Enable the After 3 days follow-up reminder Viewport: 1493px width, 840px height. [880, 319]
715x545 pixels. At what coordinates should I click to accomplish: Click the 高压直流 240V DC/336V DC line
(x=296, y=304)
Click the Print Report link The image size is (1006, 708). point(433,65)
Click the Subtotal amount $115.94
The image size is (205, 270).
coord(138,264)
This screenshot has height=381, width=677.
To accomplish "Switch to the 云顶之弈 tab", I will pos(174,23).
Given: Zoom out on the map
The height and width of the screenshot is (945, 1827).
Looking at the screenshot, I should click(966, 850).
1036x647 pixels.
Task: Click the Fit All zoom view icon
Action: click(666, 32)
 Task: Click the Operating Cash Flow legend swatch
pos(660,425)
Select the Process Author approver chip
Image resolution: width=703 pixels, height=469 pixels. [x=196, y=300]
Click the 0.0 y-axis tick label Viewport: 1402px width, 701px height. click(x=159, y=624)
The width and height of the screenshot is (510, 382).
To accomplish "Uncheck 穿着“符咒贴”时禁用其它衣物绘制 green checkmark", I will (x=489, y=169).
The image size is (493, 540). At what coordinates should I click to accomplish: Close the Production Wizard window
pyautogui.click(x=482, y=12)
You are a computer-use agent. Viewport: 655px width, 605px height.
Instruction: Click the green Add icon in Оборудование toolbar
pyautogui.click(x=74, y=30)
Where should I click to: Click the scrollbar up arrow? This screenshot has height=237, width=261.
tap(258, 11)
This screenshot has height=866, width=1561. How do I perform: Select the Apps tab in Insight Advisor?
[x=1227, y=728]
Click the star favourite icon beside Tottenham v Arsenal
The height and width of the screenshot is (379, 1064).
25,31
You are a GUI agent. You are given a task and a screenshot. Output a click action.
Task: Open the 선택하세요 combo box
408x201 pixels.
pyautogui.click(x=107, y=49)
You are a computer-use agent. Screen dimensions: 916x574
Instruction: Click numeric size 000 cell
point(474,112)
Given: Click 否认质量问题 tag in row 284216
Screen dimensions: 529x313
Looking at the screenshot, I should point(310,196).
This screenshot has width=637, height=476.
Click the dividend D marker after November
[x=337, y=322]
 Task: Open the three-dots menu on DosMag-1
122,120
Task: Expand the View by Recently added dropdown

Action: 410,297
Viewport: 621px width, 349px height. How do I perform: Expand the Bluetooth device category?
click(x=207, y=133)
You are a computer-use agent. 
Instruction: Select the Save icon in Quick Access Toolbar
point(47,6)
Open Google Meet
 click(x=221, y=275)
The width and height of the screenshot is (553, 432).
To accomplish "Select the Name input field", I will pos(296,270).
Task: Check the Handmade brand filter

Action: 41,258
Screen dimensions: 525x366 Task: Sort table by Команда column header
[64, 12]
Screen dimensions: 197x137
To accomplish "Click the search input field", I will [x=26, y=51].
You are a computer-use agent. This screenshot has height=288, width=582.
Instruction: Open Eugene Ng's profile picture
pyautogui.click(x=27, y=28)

══════════════════════════════

**WORK TO COMPLETE**.
Can you render the items above as a numbered list, running from the very start through the line containing "Click the 0.0" and leaving out any blank lines?

**RESPONSE TO THIS EXERCISE**.
1. Enable the After 3 days follow-up reminder Viewport: 1493px width, 840px height. [880, 319]
2. 715x545 pixels. At what coordinates should I click to accomplish: Click the 高压直流 240V DC/336V DC line
3. (x=296, y=304)
4. Click the Print Report link The image size is (1006, 708). point(433,65)
5. Click the Subtotal amount $115.94
6. The image size is (205, 270).
7. coord(138,264)
8. This screenshot has height=381, width=677.
9. To accomplish "Switch to the 云顶之弈 tab", I will pos(174,23).
10. Given: Zoom out on the map
11. The height and width of the screenshot is (945, 1827).
12. Looking at the screenshot, I should click(966, 850).
13. 1036x647 pixels.
14. Task: Click the Fit All zoom view icon
15. Action: click(666, 32)
16.  Task: Click the Operating Cash Flow legend swatch
17. pos(660,425)
18. Select the Process Author approver chip
19. Image resolution: width=703 pixels, height=469 pixels. [x=196, y=300]
20. Click the 0.0 y-axis tick label Viewport: 1402px width, 701px height. click(x=159, y=624)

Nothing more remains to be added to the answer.